Ян быстро подвинулся к экрану. По нему проносились бледные полосы, клубы и завитки, словно космическая туманность в стадии образования. Вверху мельтешила темная тень, округлая, похожая на рыбу в мутной воде. Другая тень протянулась чуть не через весь экран внизу. Она извивалась, словно пиявка в аквариуме.

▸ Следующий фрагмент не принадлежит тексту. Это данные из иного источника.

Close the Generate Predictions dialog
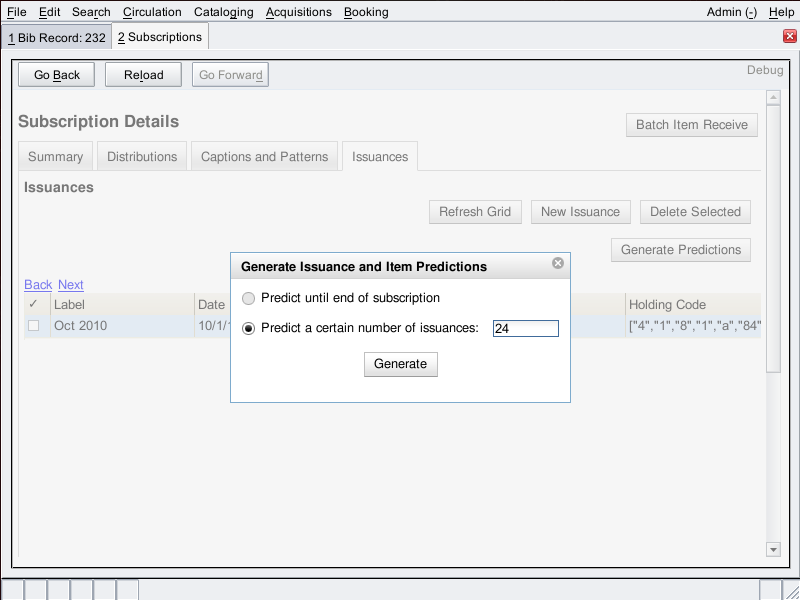The width and height of the screenshot is (800, 600). point(558,264)
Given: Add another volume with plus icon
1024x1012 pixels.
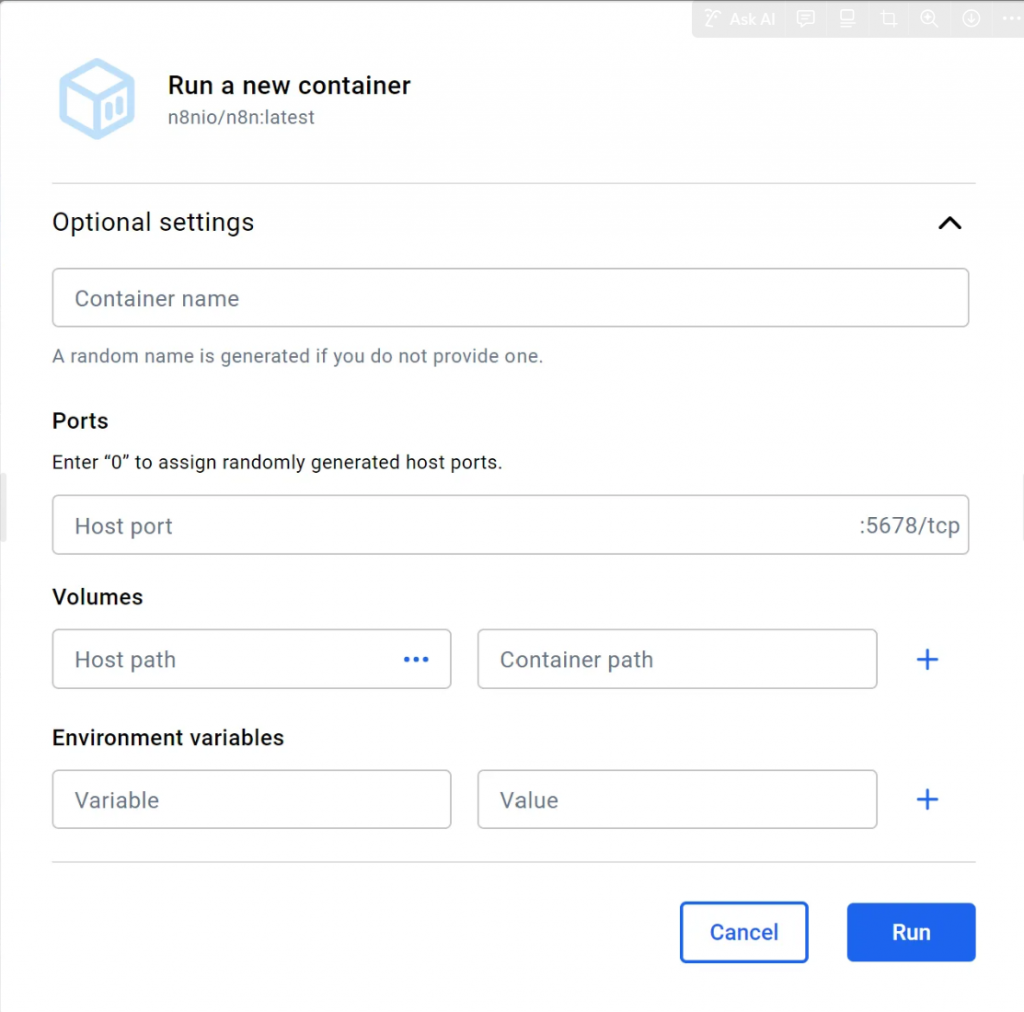Looking at the screenshot, I should [928, 660].
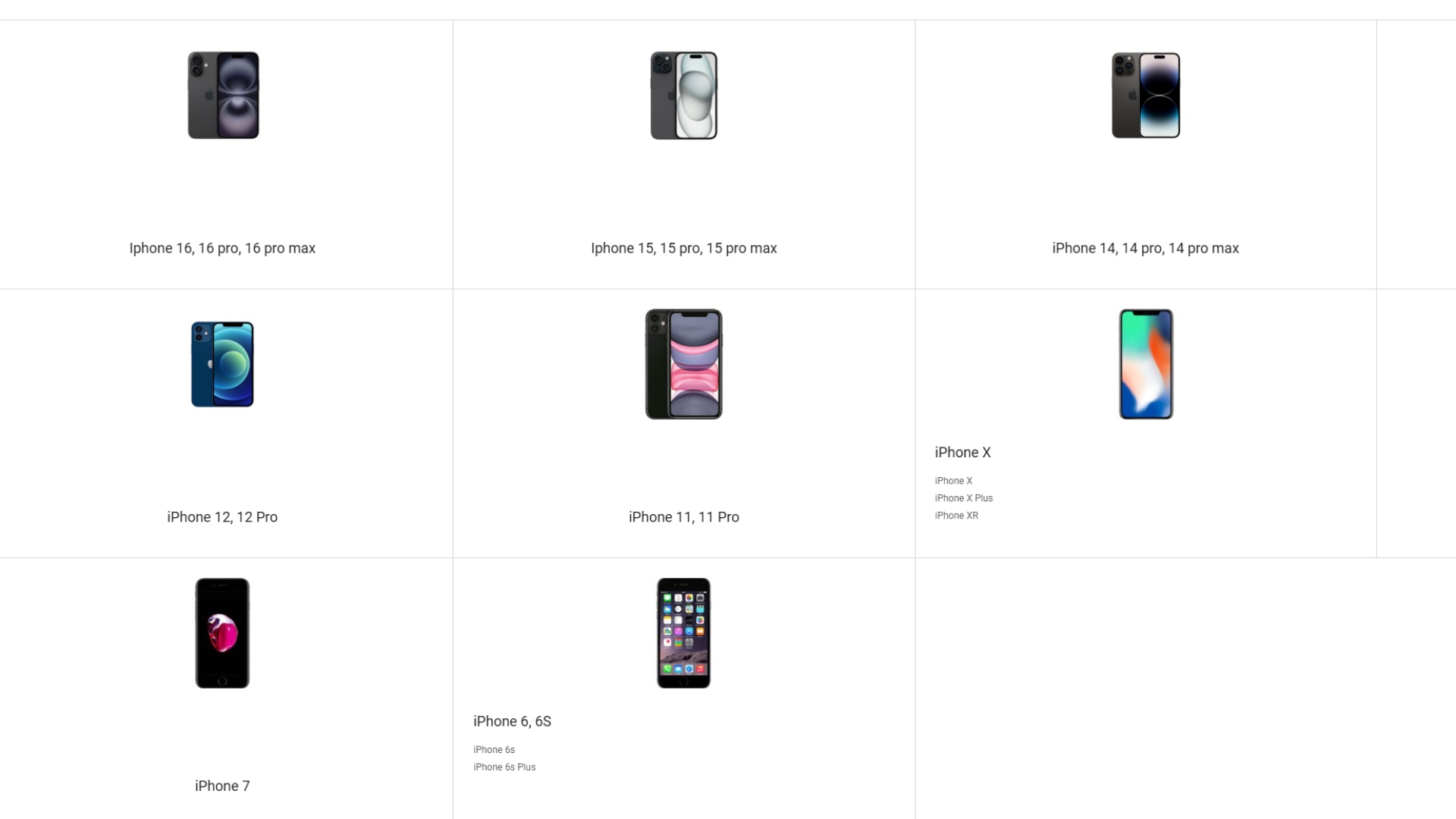The width and height of the screenshot is (1456, 819).
Task: Open the iPhone 11 product image
Action: click(684, 364)
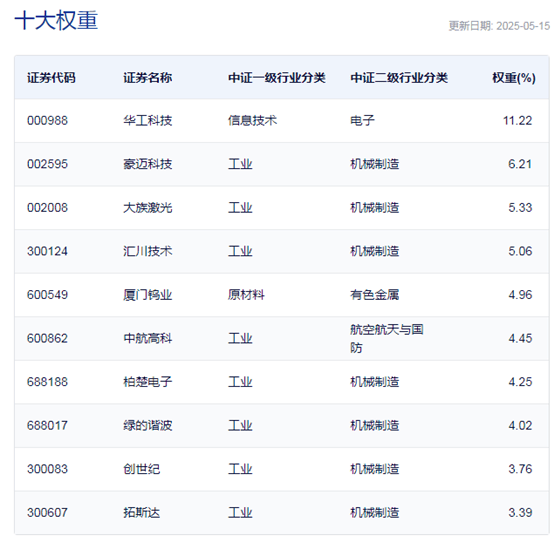Open stock code 000988
This screenshot has width=554, height=542.
pyautogui.click(x=47, y=121)
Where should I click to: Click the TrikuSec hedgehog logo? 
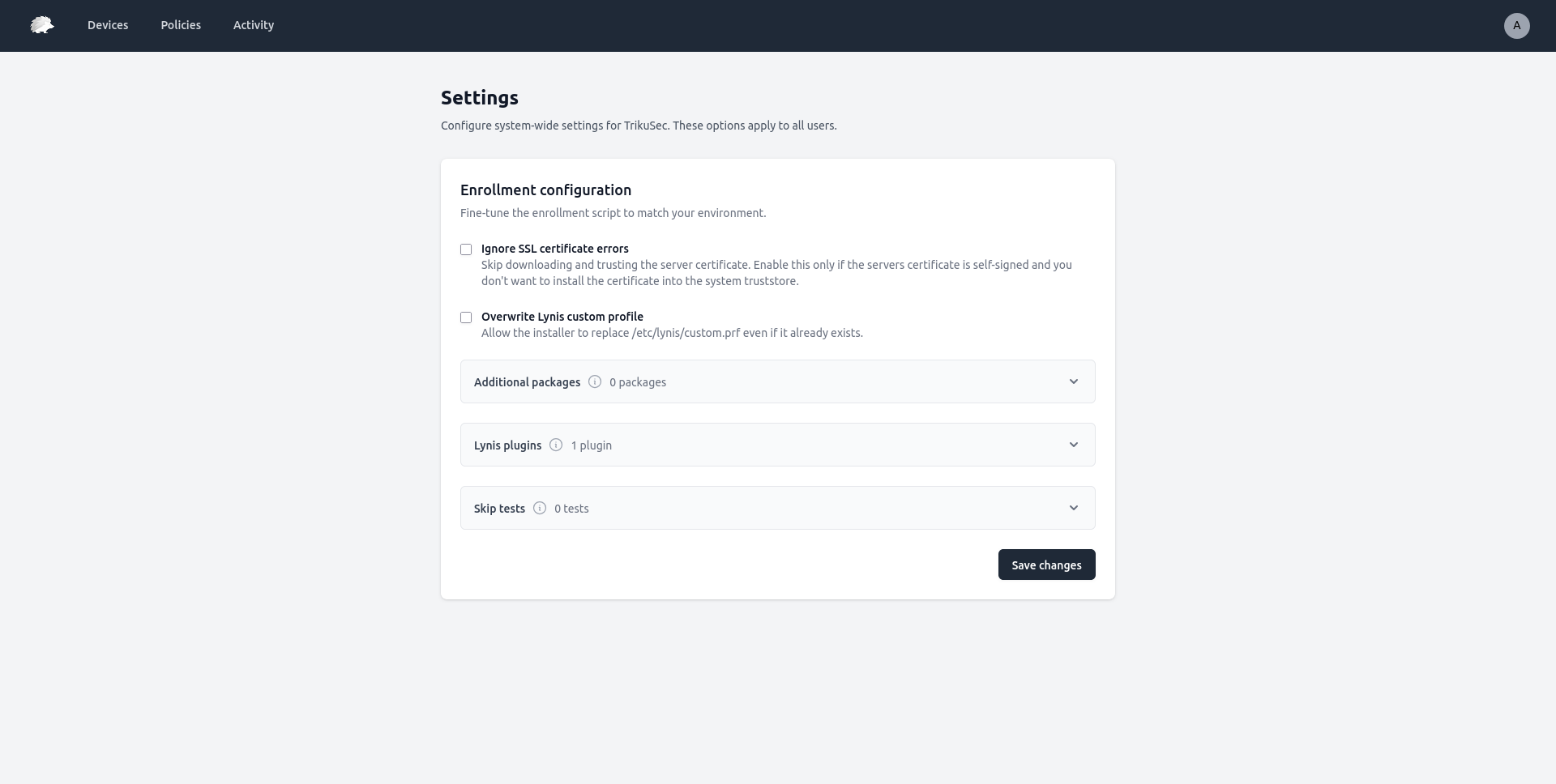click(41, 25)
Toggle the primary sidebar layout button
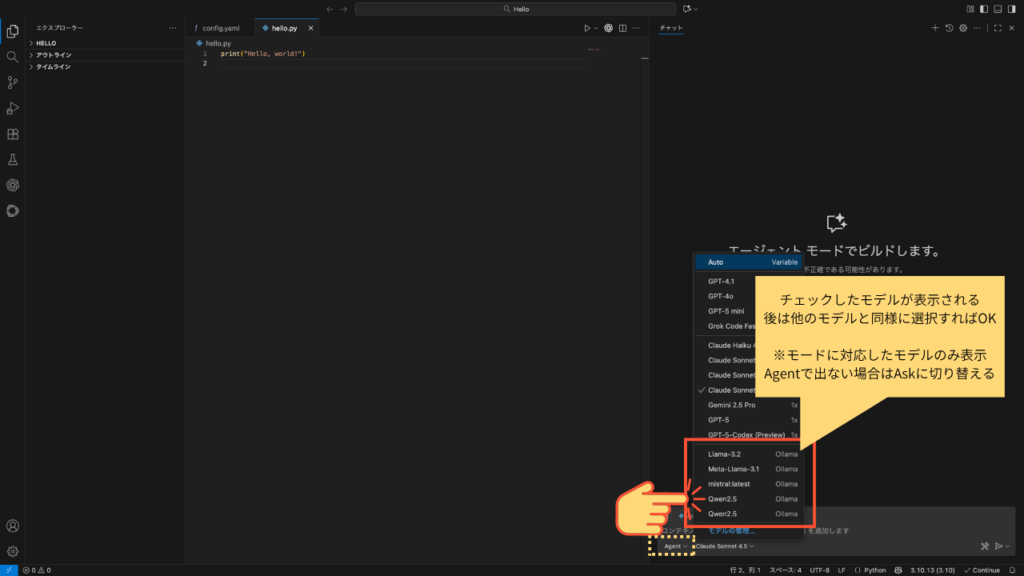1024x576 pixels. point(984,9)
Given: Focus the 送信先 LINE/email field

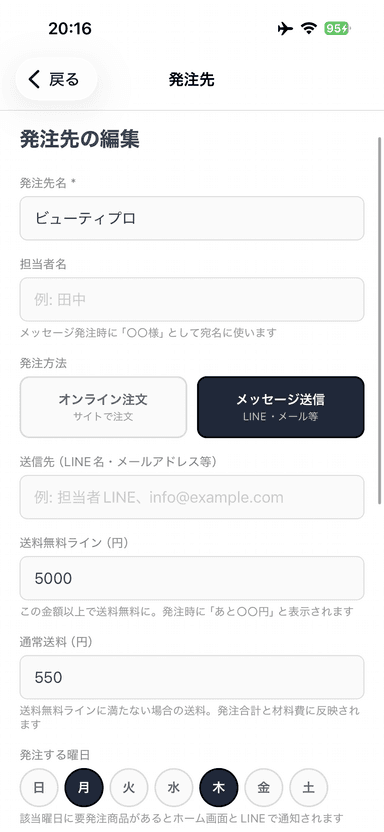Looking at the screenshot, I should [x=192, y=497].
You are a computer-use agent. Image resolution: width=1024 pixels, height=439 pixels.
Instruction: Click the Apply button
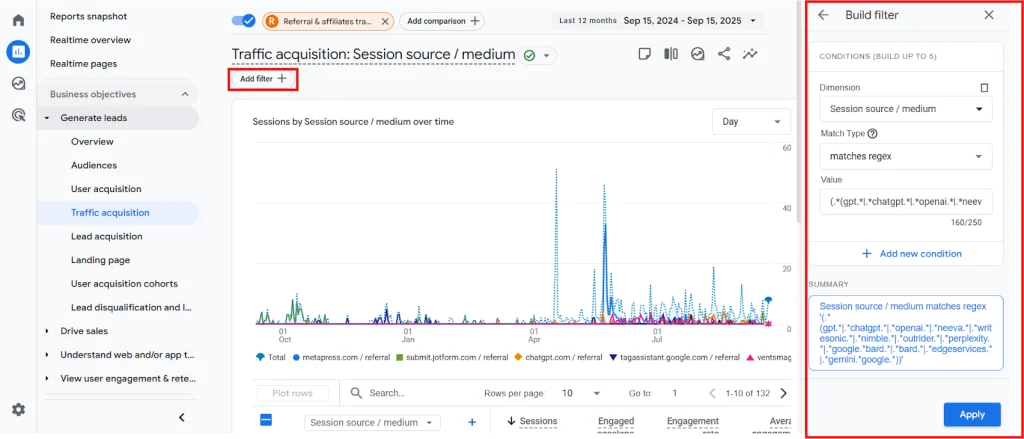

— Вы думаете: конец? — спросил он.
— Скорее всего начало конца… Главное — мы ничего не можем предпринять. Ураган треплет и треплет свою добычу, не выпуская из зубов, как бульдог. Расстреливать его надо было раньше…
Оба одновременно подумали о главном.
— Знать бы, жив ли Гребнев?
— И где находится? В какой из двух половин.
— Еще бы лучше — в каком отсеке, — сказал Горлиц. — Без этого мы не можем даже применить ракеты!
Они приникли к экрану. «Пиявка» внизу сжималась или поворачивалась: она стала короче. Серые клубы временами закрывали ее совсем.
— Да, в этот котел вихрелеты едва ли проникнут!
— Шестнадцать уже разбились! А наводил их лучший из наших пилотов. Пытались взять на буксир то, что можно, и то, что находится еще в воздухе. Смотрите!
«Пиявка» вдруг вытянулась, от нее оторвался кусок и исчез за кромкой экрана.
— Она рассыпается… — произнес Ян хрипло. Казалось, его душат. Он рванул ворот.
— Гребнев!… — крикнул Горлиц, словно тот мог слышать.